You, Rebis, inspired me to post it now. I like yours a lot.

This is not a new picture. I've longer hair, in a pony tail, a white beard, and teeth under reconstruction. My wife is in the picture, an important part of my life, but I cropped her to give her some privacy.

Were I twenty today, with my ADD known and under control, I might very well transition. My orientation has always been to women, but I read here that orientation sometimes changes during transitioning.

At this point, I feel I have little to gain and lots to lose by transitioning, but I am committed to stretching to the point I feel pressure, but not pain. I tried e-mailing one of the therapists listed elsewhere on this site, but have not received a reply. I'll have to try the phone, but am a great procrastinator at making calls.

In the gray zone, one is free to adjust the persona,
Simone
Title: Re: questioning
Post by: RebeccaFog on March 09, 2008, 10:37:56 PM
Quote from: Simone Louise on March 09, 2008, 08:29:51 PM
I've been thinking about this picture for an avatar since Dennis posted one standing on the coast of Mexico. No bathing suit here.

You, Rebis, inspired me to post it now. I like yours a lot.

This is not a new picture. I've longer hair, in a pony tail, a white beard, and teeth under reconstruction. My wife is in the picture, an important part of my life, but I cropped her to give her some privacy.

Were I twenty today, with my ADD known and under control, I might very well transition. My orientation has always been to women, but I read here that orientation sometimes changes during transitioning.

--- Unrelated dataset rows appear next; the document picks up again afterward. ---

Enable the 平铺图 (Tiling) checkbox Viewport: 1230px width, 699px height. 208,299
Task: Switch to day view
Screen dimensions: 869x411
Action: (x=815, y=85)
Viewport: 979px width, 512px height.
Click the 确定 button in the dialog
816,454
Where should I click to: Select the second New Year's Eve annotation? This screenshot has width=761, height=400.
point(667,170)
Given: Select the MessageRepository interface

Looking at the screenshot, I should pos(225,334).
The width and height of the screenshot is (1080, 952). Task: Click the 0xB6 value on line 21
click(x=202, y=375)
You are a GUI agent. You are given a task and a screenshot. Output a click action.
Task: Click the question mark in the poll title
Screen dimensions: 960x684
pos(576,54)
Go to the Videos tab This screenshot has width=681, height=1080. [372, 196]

At this point, I feel I have little to gain and lots to lose by transitioning, but I am committed to stretching to the point I feel pressure, but not pain. I tried e-mailing one of the therapists listed elsewhere on this site, but have not received a reply. I'll have to try the phone, but am a great procrastinator at making calls.

In the gray zone, one is free to adjust the persona,
Simone
Hi Simone,

   You have a beautiful happy face.  I felt happy when I looked at it.

Quotebut I am committed to stretching to the point I feel pressure, but not pain.
is a nice way to put it.
Title: Re: questioning
Post by: ambientdischord on March 09, 2008, 11:27:48 PM
Seshatneferw, Zyxxyz, I'm a lot like the two of you.  So I'm not going to expand, as you've pretty much described me.  I am going through transition right now, but as far as gender goes I don't identify as anything.  The key, I think, is to be ok with who you are and not worry whether it conforms to some standard of sex or gender.  But I just wanted to say that, yes, there are those of us out there who are similar to you. 
Title: Re: questioning
Post by: Jaimey on March 11, 2008, 06:58:38 PM
Quote from: Rebis on March 09, 2008, 10:37:56 PM

   You have a beautiful happy face.  I felt happy when I looked at it.

I thought the same thing when I saw your picture, Simone.  You look like a wonderful person to be around!
Title: Re: questioning
Post by: Shana A on March 11, 2008, 09:55:16 PM
Quote from: Jaimey on March 11, 2008, 06:58:38 PM
Quote from: Rebis on March 09, 2008, 10:37:56 PM

   You have a beautiful happy face.  I felt happy when I looked at it.

I thought the same thing when I saw your picture, Simone.  You look like a wonderful person to be around!

Make that three Simone. It is a real pleasure having you here with us!